My family reunion is the best that ever there was. So much for humility.
It started in 1951. My grandma was one of three sisters who married three best friends, and deciding that they did not want to lose touch with each other, they picked a central location to meet once every other summer - the Colorado Rockies. We have met without fail ever since, and it is a grand old time.
There is a certain sort of tradition to these two weeks. The poster boards come out, with each day listed along with information like who is cooking, who is cleaning, what the meal is, and what sorts of funness is occurring. Other traditions follow: the plastic cups we all write our names on, the multi-colored place mats made out of... some kind of mystery polymer.
The days begin with a leisurely breakfast, or if it is a hiking day, with all of the hikers bumping shoulders in the kitchen packing lunches and trying to squeeze in a bite of breakfast. Hiking is our main event, and every two or three days we trek anywhere from 3 miles to a lake to 12 miles to the top of a mountain, sometimes old hikes and sometimes new, and always with the brown sack lunch in the late morning and the hasty retreat as the afternoon thunderstorms roll in.
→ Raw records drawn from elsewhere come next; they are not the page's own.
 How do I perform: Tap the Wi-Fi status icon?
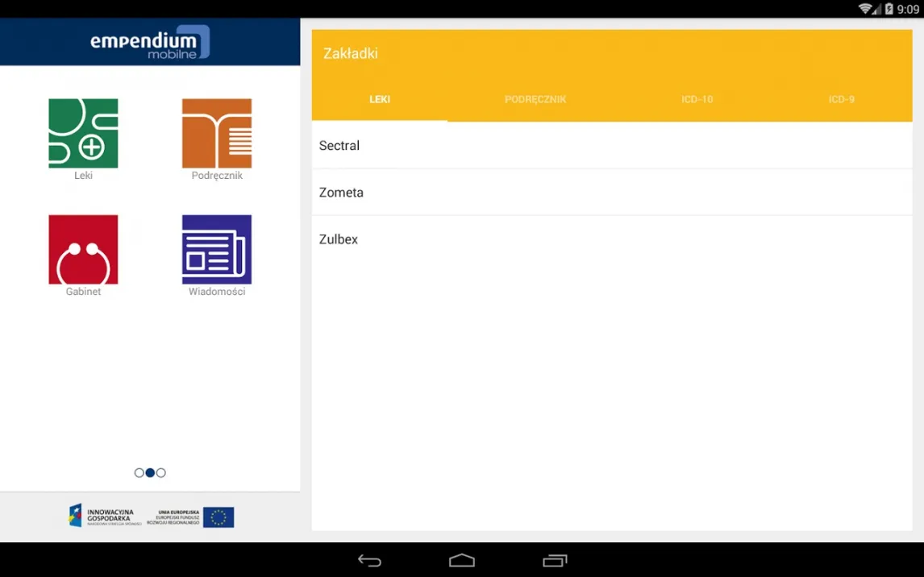865,9
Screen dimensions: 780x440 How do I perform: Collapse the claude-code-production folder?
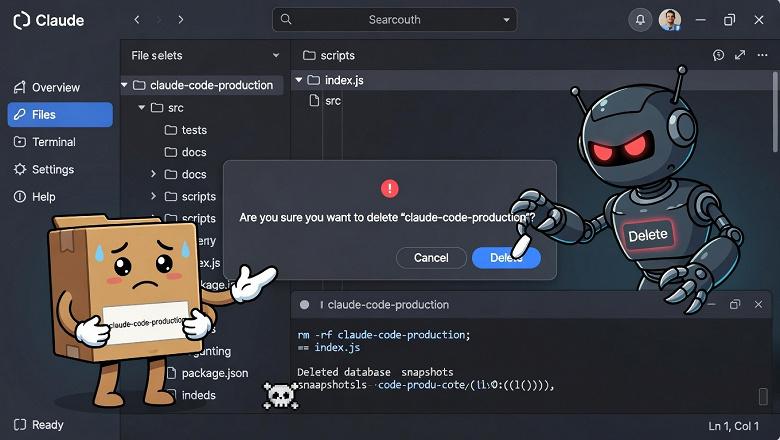pos(124,86)
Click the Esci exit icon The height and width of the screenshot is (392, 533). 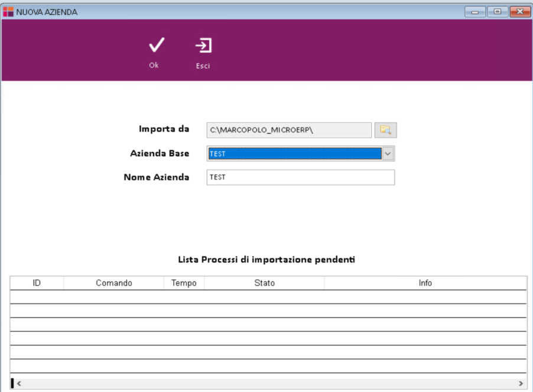[x=203, y=46]
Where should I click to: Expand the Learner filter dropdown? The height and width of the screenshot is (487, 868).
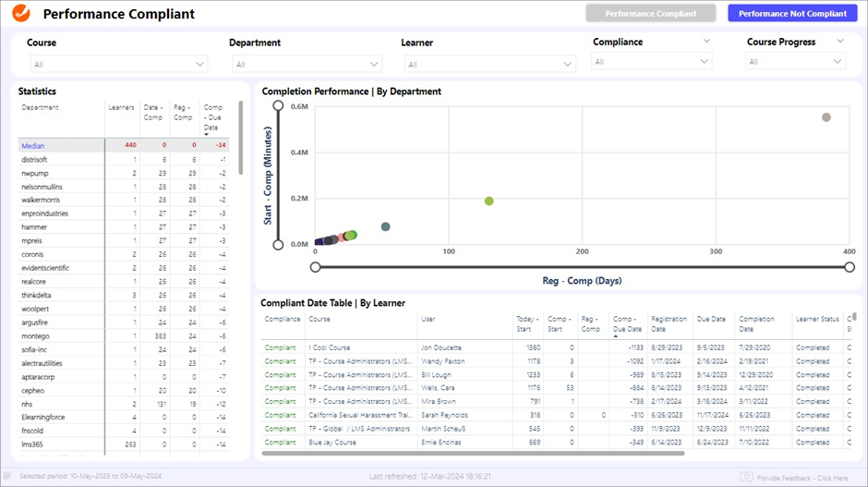click(489, 65)
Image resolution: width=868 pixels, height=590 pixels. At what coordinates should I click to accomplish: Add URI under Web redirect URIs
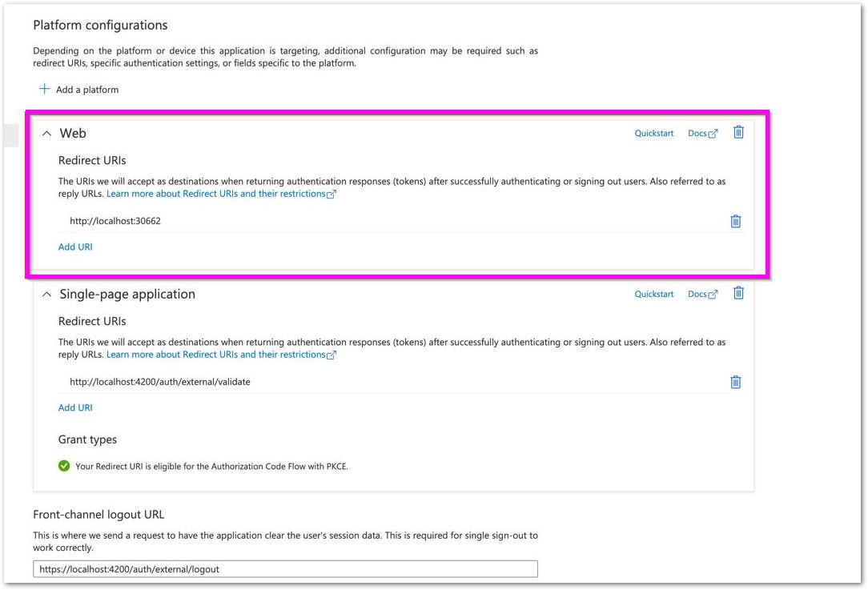point(75,247)
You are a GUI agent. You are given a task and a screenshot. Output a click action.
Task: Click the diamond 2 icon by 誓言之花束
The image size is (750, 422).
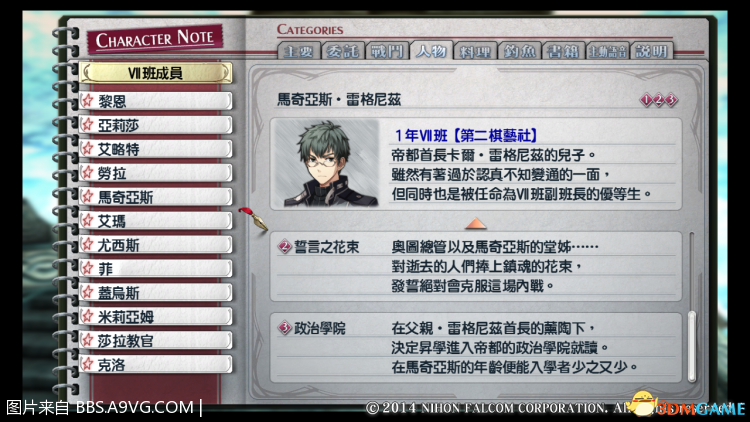(285, 247)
In the afternoons we usually go downtown, a tourist paradise filled with chocolate shops and souvenir shops, lolling around with a caramel apple in hand or retreating into a park by the river. The town of Estes Park is gradually becoming gentrified, but there are still all the bits of classic western kitsch - rubber tomahawks, leather cowboy jackets, feather headdresses, rabbit furs. Cowboy Brad singing his John Denver songs in the park around a campfire. The summers are crowded here and the shops are always full of people, but there are quiet places along the river walk where you can sit and sip bubble tea or coffee and watch the world go by.
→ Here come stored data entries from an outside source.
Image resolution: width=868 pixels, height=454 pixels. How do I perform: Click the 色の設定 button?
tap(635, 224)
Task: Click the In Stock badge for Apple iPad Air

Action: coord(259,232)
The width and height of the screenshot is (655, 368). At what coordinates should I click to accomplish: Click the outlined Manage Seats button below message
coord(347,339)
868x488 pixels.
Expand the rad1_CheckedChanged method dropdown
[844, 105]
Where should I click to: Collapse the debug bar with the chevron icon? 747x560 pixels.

After dinner it's time for the games. Tonight it was frisbee golf on a course we made across the front and back yards. (We played a Scramble. I was terrible, but I blame it on the fact that I was holding the dog also.) Another favorite is our version of volleyball, which used to be deadly back when the dads were young men, but the addition of the children of my generation permanently slowed down the violence level. We might pile into the cars and go to our favorite miniature golf place, Tiny Town, "A Nice Place for Nice People." Or, like last night, go-kart racing, so fiercely competitive that it is the only time in the reunion when grown men can crush children against the rails and laugh manically about it.
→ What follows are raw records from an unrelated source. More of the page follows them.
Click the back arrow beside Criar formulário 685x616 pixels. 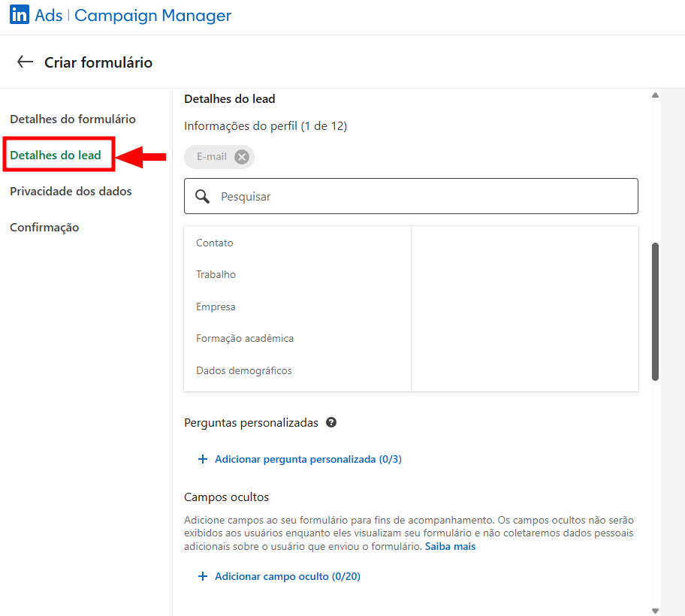26,62
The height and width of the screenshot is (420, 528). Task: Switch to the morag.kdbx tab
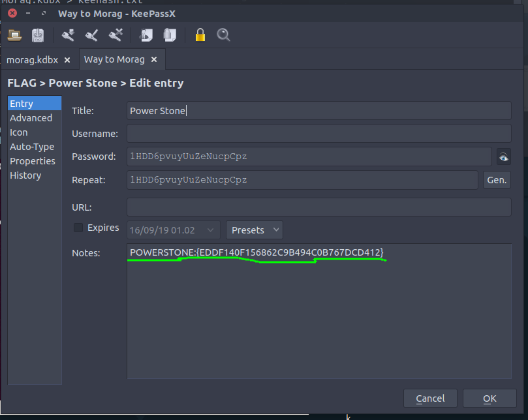pos(31,59)
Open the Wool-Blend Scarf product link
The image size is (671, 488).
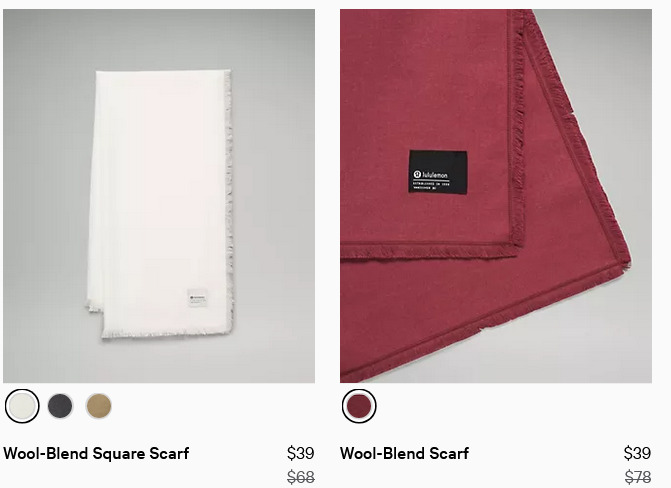(404, 453)
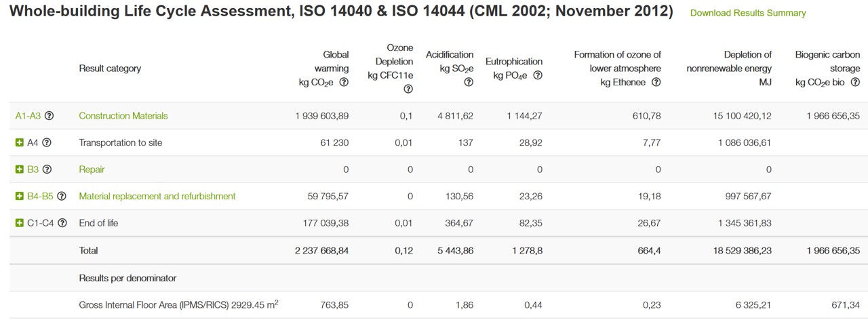
Task: Show help for Eutrophication column
Action: coord(538,75)
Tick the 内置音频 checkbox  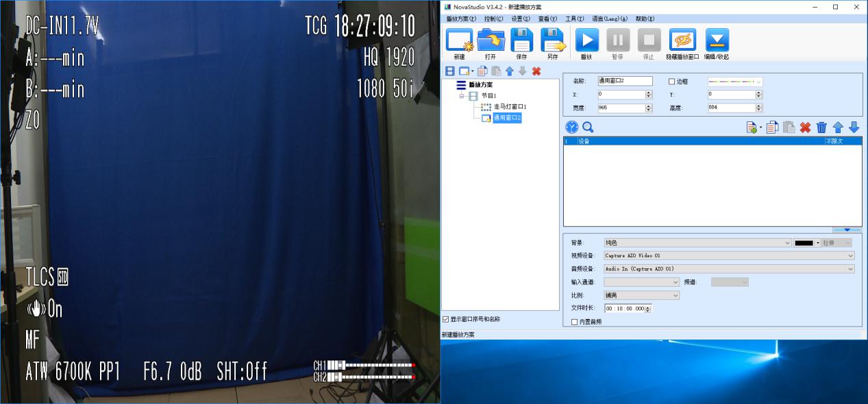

And then comes the late night games, the card games, which mostly revolve around Skip-bo, Hearts, Apples to Apples, and the best game on the face of the planet, Rook. Huzzah! For anyone who knows Rook, I have to brag that I took the bid the other night in choose-your-partner, called no trump, and made it exactly on the nose. (If you do not follow Rook, this is a happy accomplishment.) All new inductees into the family must jump through that hoop that is learning Rook, simultaneously learning 30 new names and dealing with the effects of altitude at 8,000 feet. New family members have it rough.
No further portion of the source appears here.